SHORT EXERCISE 1 ::
In the crispy chicken cutlet recipe, replace "panko breadcrumbs" with "breadcrumbs" and give the stretch from "- Coat the Chicken: Dip" through "crispiness during cooking." again with that change.

Description
Crispy Chicken Cutlets are thin, juicy chicken slices breaded with panko and cooked to golden perfection in an air fryer. This quick and easy recipe ensures a flavorful, crunchy exterior with tender chicken inside, perfect for dipping or serving as a main dish.
Ingredients
Scale
Chicken
- 1 lb. boneless skinless chicken breasts
- 1 teaspoon salt, plus more to taste
- Freshly ground pepper to taste
Breading
- 1/2 cup flour
- 2 eggs, beaten
- 1 tablespoon hot sauce (like Frank’s RedHot), optional
- 2 cups panko breadcrumbs
- 1/2 teaspoon salt for flour bowl
- 1/2 teaspoon salt for panko bowl
- Avocado oil spray
Instructions
- Prep the Chicken: Slice each chicken breast into 3 thin pieces by first cutting the tenderloin off the back, then slicing the remaining breast horizontally. Season all pieces with salt and freshly ground pepper.
- Prepare the Breading Stations: Set up three wide, shallow bowls: one with flour seasoned with 1/2 teaspoon salt, one with beaten eggs mixed with hot sauce if using, and one with panko breadcrumbs also seasoned with 1/2 teaspoon salt.
- Coat the Chicken: Dip each chicken piece first into the flour, shaking off the excess. Then dip into the egg mixture, letting the excess drip off. Finally, press the chicken gently but thoroughly into the panko breadcrumbs until fully coated. Place coated pieces onto a plate and repeat for all.
- Prepare for Cooking: Spray each breaded cutlet generously with avocado oil spray to promote even browning and crispiness during cooking.

RECORDS FOR THIS TASK ::
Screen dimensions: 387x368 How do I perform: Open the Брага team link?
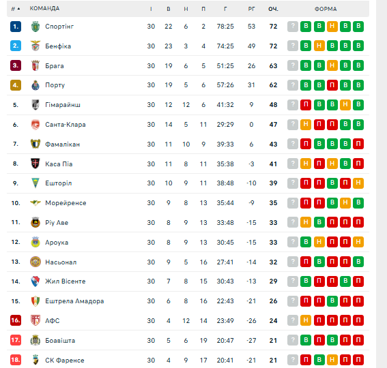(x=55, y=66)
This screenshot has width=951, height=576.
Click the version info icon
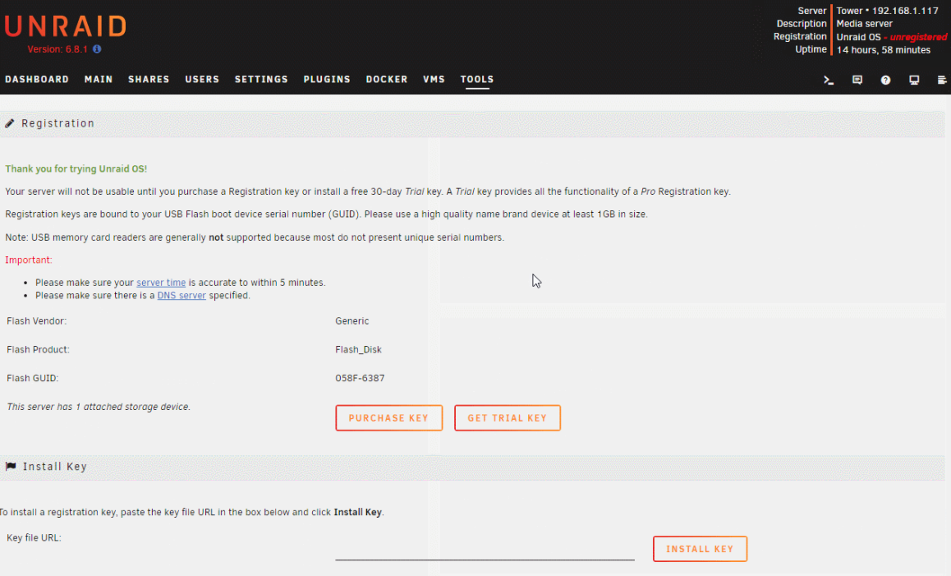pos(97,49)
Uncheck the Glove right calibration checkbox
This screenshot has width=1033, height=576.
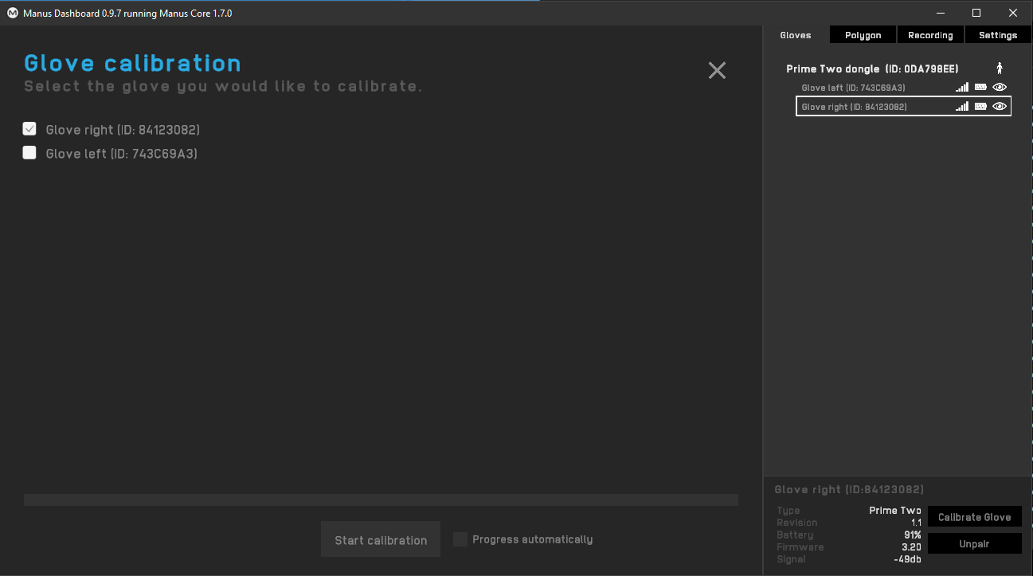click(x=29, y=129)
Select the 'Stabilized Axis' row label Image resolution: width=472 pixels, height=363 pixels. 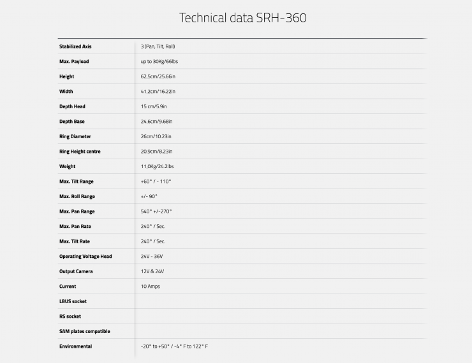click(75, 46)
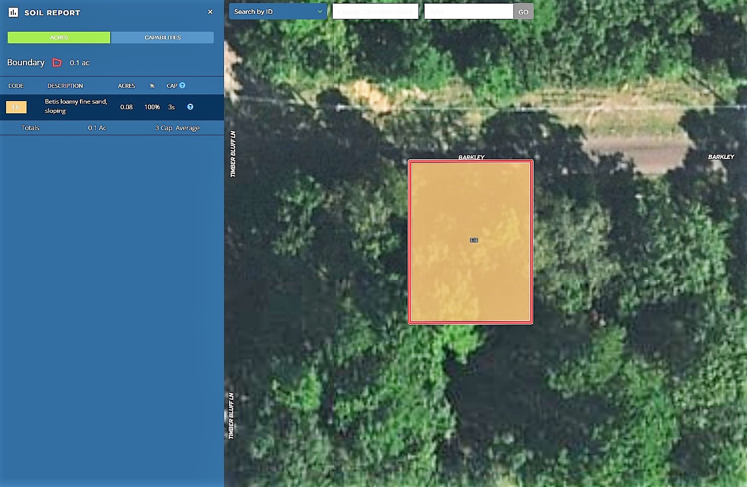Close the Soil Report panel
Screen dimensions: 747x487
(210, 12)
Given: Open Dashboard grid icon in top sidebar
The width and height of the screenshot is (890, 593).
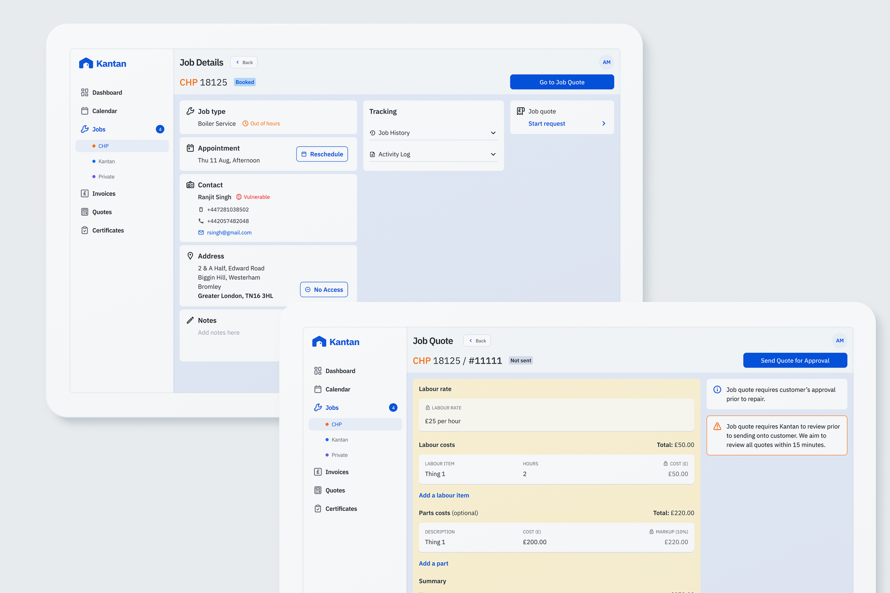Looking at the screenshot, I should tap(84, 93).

SHORT EXERCISE 2 ::
Copy out the records word for word, from the line containing "Given: Open Dashboard" through the end of the records, including both ends, and leave the pictures out.

RESULT 1 ::
- Coat the Chicken: Dip each chicken piece first into the flour, shaking off the excess. Then dip into the egg mixture, letting the excess drip off. Finally, press the chicken gently but thoroughly into the breadcrumbs until fully coated. Place coated pieces onto a plate and repeat for all.
- Prepare for Cooking: Spray each breaded cutlet generously with avocado oil spray to promote even browning and crispiness during cooking.

RESULT 2 ::
Given: Open Dashboard grid icon in top sidebar
The width and height of the screenshot is (890, 593).
Looking at the screenshot, I should tap(84, 93).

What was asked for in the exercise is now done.